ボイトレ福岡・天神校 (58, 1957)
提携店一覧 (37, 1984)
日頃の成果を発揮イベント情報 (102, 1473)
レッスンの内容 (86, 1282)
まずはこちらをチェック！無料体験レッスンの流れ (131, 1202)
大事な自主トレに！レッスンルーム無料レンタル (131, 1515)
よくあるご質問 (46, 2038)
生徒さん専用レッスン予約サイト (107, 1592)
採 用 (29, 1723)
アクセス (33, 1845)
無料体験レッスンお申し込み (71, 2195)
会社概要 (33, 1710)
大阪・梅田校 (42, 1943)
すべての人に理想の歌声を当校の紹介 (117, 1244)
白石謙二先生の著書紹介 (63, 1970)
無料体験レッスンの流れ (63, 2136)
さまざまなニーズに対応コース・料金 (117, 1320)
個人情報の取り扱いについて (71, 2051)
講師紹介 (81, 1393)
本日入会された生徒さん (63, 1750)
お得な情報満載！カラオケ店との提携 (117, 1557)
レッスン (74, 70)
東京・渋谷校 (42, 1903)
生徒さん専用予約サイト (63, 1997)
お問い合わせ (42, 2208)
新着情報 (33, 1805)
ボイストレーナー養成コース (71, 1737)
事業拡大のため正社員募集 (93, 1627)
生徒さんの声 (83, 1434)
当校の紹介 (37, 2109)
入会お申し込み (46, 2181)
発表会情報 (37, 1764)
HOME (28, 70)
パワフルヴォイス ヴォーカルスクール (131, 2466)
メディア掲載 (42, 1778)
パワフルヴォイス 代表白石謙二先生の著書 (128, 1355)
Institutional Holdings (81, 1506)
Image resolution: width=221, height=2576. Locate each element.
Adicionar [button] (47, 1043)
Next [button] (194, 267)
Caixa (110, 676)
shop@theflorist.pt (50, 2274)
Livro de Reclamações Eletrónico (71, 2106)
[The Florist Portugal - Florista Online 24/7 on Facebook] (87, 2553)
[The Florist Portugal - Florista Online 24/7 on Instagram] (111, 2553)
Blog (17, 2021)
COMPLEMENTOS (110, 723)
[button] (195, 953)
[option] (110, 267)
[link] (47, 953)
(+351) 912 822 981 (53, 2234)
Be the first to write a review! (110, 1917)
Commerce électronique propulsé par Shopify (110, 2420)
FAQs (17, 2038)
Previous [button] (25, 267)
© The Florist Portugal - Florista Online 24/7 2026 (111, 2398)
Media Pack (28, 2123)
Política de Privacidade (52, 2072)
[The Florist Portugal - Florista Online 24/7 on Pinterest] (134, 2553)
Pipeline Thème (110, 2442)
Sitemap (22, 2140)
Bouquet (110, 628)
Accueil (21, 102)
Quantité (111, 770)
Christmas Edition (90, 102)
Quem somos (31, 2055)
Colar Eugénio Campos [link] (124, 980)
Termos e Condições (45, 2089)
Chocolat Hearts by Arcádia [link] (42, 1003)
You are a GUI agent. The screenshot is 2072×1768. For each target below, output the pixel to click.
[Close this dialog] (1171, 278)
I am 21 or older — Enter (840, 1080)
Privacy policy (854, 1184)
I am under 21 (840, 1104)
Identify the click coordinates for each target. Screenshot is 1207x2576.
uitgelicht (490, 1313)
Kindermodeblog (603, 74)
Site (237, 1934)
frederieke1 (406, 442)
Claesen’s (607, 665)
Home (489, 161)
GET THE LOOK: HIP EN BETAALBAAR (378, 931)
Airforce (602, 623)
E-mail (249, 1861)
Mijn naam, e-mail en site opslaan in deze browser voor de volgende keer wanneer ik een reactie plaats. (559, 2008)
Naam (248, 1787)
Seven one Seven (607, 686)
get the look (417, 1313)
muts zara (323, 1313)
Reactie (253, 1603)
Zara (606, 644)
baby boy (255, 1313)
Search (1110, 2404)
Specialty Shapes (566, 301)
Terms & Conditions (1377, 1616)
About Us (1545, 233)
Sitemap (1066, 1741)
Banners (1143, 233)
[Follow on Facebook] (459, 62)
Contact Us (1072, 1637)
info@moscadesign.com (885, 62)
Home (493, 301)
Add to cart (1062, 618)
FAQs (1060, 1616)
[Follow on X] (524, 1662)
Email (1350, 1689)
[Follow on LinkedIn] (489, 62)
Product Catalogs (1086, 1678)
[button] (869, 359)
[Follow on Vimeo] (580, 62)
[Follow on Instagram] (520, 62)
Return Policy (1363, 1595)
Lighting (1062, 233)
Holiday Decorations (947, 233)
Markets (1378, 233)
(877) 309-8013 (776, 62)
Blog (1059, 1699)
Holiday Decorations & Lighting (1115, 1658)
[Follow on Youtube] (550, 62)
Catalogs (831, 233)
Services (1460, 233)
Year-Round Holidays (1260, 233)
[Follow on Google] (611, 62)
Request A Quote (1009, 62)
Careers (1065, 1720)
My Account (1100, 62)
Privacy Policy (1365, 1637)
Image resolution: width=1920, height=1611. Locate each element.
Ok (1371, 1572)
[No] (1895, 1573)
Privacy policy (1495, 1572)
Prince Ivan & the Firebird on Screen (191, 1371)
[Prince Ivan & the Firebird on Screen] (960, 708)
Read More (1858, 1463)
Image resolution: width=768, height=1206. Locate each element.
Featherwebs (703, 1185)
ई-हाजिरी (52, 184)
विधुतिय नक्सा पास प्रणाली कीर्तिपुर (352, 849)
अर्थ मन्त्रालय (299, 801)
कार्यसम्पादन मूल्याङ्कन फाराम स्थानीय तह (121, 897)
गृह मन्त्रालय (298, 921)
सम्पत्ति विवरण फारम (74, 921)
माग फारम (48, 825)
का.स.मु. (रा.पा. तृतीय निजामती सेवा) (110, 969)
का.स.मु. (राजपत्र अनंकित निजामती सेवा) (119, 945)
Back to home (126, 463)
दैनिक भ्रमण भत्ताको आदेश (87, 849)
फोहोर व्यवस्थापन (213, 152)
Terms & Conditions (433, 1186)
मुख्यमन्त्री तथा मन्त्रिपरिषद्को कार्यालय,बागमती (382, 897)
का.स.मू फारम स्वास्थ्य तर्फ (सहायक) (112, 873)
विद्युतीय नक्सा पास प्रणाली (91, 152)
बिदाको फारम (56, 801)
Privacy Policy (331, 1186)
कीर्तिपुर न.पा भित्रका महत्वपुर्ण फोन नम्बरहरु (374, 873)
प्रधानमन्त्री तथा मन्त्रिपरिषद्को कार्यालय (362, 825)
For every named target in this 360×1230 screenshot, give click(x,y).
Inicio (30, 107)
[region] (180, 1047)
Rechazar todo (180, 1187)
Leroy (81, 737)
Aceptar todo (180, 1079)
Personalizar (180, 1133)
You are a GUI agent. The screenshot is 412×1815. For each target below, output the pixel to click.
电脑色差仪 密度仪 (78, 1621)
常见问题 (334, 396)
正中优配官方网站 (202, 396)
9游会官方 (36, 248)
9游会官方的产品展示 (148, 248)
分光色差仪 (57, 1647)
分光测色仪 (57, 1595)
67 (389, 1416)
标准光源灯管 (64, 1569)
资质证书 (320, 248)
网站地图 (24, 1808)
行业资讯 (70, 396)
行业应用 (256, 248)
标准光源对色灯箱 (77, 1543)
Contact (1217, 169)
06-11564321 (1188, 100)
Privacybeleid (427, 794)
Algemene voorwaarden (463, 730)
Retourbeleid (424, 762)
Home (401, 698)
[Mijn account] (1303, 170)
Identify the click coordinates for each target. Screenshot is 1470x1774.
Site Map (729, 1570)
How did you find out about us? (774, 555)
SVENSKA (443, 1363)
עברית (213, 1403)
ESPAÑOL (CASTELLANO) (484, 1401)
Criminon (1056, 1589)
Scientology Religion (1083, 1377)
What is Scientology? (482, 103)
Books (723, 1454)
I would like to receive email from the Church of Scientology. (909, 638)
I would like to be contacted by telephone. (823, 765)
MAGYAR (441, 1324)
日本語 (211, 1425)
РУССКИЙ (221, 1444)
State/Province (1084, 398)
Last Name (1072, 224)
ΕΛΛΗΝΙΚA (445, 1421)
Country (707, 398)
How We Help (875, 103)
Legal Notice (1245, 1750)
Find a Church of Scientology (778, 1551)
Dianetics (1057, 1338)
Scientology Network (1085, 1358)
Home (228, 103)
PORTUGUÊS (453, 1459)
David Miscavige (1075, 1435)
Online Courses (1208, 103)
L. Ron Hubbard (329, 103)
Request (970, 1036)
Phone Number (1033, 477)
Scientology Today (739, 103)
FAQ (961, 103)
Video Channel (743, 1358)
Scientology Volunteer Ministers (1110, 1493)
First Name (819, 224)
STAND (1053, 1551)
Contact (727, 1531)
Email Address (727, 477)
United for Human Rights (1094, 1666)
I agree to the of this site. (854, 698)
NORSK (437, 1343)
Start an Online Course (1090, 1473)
* * * * * * *
What to work on » Return a copy of each line in the entries that contains "this".

Exercise output »
[Close this dialog] (1171, 278)
For every named target in this 360×1230 screenshot, give click(x,y).
I agree to the of this site. (854, 698)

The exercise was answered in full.